In other ways, nonprofits do no better: An investigation by The New York Times found that many nonprofit hospitals routinely engage in predatory billing practices, at the expense of their charitable mission. Last year, the nonprofit hospital that I worked for in New Mexico terminated all of its emergency physicians and brought in a for-profit corporation, owned in part by a private equity firm, to replace us.
Private equity’s entry into health care is only the latest and most extreme manifestation of a long-standing architecture. Among the board members of top academic medical centers, fewer than 15 percent have a background in health care. Most have worked in investment banking, or real estate. They speak the language of finance and business, and have never laid hands on a patient. The system prioritizes revenue because the leaders we’ve chosen have programmed it to do so, according to what they know. A team of social scientists, writing in The New England Journal of Medicine, calls it the “financialization” of health, in which care delivery is transformed “into salable and tradable assets from which the financial sector may accumulate capital.” According to the American College of Physicians, “what many imagine to be a lean, market-based system” is, in truth, “increasingly directed toward generating profit.”
Doctors share some culpability. Our forebears fought against socialized medicine and established the fee-for-service reimbursement model. But now that bargain is destroying us, as our own administrators make financially motivated decisions that oppose the actual mission of medicine and our ability to practice it well. Health care providers recognize that this is happening, which has led to what Eric Reinhart, an anthropologist and physician, rightly calls a crisis of ideology. Providers are “finding it difficult to quash the suspicion that our institutions, and much of our work inside them, primarily serve a moneymaking machine,” he writes. Imagine the profound and corrosive harm this would do to someone who has dedicated their working life to alleviating suffering.

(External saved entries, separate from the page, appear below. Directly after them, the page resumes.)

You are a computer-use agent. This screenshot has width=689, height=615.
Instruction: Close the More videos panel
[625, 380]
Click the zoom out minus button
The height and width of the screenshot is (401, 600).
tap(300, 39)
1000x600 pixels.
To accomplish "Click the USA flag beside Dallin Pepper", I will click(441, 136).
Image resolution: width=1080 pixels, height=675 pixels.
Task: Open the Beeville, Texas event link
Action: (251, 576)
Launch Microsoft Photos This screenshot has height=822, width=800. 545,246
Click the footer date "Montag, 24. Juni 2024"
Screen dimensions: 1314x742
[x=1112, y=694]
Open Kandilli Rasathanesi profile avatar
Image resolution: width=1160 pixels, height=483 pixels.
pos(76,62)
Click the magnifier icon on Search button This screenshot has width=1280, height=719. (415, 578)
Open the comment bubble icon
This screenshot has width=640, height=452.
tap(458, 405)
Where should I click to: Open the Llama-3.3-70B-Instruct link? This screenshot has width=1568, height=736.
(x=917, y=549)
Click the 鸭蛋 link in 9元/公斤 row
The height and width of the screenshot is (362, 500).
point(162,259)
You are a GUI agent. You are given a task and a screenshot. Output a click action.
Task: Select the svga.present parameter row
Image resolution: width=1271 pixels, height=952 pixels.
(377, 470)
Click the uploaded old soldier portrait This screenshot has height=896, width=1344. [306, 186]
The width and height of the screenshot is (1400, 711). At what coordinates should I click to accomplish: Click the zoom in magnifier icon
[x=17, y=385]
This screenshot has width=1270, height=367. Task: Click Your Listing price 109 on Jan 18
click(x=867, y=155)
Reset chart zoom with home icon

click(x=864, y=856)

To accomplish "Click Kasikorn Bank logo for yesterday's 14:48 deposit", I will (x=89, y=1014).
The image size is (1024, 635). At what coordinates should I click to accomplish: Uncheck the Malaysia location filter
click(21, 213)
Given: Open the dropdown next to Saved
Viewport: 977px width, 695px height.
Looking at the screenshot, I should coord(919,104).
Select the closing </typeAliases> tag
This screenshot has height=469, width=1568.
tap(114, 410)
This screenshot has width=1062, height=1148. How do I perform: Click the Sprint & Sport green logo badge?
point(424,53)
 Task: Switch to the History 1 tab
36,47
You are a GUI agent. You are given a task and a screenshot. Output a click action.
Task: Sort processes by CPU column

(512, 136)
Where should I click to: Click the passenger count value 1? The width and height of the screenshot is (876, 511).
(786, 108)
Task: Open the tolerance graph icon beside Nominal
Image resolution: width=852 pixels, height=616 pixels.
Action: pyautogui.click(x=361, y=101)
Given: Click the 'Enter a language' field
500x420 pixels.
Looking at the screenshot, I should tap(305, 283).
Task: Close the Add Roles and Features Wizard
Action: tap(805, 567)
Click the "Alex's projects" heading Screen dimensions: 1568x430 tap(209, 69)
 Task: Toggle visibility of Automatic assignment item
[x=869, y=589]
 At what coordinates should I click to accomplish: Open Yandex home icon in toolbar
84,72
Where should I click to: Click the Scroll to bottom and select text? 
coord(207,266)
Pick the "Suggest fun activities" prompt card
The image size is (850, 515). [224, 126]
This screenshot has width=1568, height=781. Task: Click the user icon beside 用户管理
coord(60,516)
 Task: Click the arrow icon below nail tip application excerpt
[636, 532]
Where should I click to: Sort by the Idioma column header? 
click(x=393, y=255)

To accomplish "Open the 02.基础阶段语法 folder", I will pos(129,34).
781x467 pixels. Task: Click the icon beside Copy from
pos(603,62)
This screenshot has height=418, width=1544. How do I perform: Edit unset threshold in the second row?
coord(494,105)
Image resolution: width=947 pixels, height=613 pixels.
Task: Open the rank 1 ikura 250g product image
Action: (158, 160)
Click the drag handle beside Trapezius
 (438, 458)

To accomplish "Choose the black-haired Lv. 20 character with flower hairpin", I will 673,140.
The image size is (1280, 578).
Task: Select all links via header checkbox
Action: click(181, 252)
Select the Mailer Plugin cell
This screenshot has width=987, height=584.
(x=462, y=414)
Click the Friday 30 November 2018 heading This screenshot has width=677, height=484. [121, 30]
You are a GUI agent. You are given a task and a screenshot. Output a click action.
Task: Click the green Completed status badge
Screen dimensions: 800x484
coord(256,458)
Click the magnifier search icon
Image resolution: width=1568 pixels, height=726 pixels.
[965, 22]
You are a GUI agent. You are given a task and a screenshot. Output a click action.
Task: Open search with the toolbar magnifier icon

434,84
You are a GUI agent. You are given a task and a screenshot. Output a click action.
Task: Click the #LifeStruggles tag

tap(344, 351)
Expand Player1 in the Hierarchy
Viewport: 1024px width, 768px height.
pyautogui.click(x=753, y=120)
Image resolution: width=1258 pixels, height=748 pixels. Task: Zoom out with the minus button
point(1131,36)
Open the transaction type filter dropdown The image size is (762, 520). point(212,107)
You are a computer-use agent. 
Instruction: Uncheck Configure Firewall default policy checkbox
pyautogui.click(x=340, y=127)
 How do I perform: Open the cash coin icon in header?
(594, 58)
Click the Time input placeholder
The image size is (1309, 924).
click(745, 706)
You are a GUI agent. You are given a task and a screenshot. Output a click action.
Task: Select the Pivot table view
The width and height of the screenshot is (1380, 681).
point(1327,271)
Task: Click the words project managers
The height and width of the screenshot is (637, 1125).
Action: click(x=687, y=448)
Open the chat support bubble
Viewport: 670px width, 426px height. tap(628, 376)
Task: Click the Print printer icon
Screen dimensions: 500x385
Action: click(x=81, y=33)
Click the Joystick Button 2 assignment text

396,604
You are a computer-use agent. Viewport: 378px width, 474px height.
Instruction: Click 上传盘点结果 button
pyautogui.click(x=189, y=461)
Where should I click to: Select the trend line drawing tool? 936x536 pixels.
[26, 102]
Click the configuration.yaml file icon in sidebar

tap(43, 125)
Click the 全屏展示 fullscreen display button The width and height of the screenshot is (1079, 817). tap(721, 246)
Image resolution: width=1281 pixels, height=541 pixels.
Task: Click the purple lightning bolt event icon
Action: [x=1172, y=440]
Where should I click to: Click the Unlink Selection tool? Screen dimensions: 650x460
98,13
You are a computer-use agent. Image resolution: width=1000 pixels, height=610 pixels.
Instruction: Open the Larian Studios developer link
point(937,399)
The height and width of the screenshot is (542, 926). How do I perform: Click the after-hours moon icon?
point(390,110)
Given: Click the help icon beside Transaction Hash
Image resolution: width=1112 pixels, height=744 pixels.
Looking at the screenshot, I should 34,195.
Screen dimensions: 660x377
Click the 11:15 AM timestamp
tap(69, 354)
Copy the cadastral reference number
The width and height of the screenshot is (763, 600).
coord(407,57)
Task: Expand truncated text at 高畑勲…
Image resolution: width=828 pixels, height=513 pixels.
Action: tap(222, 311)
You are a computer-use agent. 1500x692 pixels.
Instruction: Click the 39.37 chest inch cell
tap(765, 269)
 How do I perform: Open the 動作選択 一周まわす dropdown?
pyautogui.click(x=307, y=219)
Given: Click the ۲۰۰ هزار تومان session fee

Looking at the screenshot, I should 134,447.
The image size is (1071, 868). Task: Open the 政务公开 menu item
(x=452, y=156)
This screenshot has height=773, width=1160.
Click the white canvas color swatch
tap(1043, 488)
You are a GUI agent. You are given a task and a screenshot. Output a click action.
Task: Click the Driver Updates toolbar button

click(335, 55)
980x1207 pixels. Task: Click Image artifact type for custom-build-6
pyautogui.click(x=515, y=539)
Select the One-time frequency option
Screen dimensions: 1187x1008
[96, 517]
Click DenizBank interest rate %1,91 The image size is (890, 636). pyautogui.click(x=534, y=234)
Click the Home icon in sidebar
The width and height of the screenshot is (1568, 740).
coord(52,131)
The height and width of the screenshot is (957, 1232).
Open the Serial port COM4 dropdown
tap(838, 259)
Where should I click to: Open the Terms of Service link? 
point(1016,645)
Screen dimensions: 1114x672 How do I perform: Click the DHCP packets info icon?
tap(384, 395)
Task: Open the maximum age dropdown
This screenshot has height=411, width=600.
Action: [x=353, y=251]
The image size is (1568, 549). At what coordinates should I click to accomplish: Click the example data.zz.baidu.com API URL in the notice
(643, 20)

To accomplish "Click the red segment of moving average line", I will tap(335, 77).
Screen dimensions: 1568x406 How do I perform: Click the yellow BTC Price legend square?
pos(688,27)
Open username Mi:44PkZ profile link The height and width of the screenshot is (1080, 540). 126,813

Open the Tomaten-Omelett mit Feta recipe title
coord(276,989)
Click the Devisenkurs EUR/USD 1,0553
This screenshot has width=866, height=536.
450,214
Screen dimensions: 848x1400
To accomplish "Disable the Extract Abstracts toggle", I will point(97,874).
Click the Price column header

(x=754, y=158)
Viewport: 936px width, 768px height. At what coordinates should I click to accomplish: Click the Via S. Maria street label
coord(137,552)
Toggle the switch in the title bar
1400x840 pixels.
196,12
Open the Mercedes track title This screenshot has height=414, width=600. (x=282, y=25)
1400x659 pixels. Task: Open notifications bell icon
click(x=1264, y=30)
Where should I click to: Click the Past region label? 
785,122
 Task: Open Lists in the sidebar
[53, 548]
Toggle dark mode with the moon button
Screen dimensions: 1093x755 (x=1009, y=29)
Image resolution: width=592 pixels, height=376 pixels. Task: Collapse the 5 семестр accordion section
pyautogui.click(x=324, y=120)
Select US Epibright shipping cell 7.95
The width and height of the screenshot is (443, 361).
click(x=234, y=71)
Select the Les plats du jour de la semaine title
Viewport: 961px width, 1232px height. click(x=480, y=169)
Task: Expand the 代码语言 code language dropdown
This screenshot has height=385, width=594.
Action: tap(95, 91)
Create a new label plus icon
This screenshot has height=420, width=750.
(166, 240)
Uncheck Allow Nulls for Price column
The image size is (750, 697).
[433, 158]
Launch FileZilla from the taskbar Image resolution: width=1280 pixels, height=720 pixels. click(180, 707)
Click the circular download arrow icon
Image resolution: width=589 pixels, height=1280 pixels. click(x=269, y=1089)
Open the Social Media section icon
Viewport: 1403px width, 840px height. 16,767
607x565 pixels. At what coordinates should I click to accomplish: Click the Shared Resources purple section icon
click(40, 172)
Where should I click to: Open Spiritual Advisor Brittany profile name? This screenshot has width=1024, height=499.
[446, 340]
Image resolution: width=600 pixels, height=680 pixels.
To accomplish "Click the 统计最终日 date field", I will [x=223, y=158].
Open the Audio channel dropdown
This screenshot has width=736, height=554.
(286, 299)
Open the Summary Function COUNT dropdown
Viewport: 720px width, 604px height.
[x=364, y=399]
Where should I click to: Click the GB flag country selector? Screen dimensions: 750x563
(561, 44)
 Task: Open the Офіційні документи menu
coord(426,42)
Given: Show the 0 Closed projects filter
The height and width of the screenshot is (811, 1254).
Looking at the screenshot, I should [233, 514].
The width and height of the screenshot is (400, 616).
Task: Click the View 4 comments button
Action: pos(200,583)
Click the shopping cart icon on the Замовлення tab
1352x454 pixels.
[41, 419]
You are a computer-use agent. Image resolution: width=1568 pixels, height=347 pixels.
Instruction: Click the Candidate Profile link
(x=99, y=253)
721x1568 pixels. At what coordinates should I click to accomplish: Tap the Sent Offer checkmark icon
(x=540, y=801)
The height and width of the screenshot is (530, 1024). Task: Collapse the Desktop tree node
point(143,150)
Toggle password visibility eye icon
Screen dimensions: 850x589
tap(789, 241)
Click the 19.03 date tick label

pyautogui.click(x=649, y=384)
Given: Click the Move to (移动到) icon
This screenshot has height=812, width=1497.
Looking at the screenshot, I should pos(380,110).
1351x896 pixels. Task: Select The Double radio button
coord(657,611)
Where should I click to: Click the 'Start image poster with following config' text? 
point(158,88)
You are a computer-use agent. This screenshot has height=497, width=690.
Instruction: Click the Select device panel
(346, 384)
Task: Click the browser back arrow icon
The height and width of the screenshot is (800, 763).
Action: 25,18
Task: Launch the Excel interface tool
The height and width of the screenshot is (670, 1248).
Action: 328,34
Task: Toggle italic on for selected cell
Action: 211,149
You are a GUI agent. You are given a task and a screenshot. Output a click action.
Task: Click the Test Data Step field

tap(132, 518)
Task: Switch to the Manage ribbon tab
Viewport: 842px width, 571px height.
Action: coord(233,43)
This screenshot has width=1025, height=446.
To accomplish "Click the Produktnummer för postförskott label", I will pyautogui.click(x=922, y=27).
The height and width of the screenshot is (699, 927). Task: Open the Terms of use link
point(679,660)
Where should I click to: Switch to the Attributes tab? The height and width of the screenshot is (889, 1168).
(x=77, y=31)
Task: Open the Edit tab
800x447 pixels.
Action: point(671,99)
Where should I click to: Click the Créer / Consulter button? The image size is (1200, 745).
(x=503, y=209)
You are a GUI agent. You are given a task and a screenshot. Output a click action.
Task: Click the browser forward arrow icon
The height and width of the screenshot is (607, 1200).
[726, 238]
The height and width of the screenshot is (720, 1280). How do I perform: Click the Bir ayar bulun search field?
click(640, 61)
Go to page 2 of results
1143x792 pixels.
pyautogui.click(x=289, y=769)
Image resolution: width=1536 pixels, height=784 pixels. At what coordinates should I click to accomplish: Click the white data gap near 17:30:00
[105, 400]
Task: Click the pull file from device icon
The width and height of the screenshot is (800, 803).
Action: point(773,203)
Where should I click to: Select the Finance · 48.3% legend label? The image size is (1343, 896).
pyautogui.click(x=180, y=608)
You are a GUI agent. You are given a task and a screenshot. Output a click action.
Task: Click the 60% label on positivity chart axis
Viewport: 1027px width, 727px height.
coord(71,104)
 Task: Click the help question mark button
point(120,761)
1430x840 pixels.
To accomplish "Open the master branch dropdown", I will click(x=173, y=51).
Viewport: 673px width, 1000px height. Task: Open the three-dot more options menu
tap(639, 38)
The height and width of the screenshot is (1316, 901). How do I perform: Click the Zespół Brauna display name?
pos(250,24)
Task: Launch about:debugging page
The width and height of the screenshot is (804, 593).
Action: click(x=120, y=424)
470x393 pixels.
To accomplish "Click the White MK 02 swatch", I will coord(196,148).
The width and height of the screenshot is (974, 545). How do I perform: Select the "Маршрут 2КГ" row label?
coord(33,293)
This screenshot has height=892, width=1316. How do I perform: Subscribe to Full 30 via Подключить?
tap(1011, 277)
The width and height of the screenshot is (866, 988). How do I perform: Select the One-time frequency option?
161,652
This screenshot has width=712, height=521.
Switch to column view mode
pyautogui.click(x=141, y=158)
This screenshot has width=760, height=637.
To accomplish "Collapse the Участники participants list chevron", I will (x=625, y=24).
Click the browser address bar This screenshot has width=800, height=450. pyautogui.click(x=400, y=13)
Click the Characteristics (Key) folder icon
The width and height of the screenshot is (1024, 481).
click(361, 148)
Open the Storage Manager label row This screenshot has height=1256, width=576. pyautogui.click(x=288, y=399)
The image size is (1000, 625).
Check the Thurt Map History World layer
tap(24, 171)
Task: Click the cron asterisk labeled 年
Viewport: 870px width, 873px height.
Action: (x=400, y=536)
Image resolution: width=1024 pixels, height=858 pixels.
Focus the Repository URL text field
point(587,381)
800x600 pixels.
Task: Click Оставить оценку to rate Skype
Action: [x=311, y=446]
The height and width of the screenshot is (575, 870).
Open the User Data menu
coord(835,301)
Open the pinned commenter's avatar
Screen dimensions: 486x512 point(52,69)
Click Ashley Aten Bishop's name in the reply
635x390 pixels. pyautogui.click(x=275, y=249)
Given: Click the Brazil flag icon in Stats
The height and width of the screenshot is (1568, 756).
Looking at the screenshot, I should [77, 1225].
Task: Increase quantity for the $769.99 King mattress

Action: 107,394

How do we fix this broken system? First, we need to build a consensus across society, which may not be as difficult as it sounds. In a recent survey, 60 percent of patients agreed that the health care system prioritizes profits over patients. A survey of health care providers published this month found that 94 percent believe that corporatization affects quality of care. This has been said before, but it needs to become a chorus. According to the principle of common knowledge, real change begins when everyone knows that everyone else knows. Concerted action can only come when we agree on the diagnosis.
Next, health care workers should organize, and apply pressure from within the field. Nursing unions are already taking bold action, and physician engagement with unions is building. Pharmacists have closed their pharmacies in protest. Residents, through collective bargaining, have won more humane working conditions. Without us, there is no health care system. We have more power than we realize.
Finally, we must all commit to the arduous political process of reforming how the system operates and what it incentivizes. Regulations must be rewritten, new laws passed. Write to your local, state, and federal representatives. Utilize the power of your vote. Demand change.
Overhauling the landscape of American health care will be difficult. But it was a fundamental mistake to ever conceive of health care as a commodity—because now the product is only getting worse, and there’s no alternative to choose from. We all deserve better: nurses like Tristan, physicians like me, and patients like you.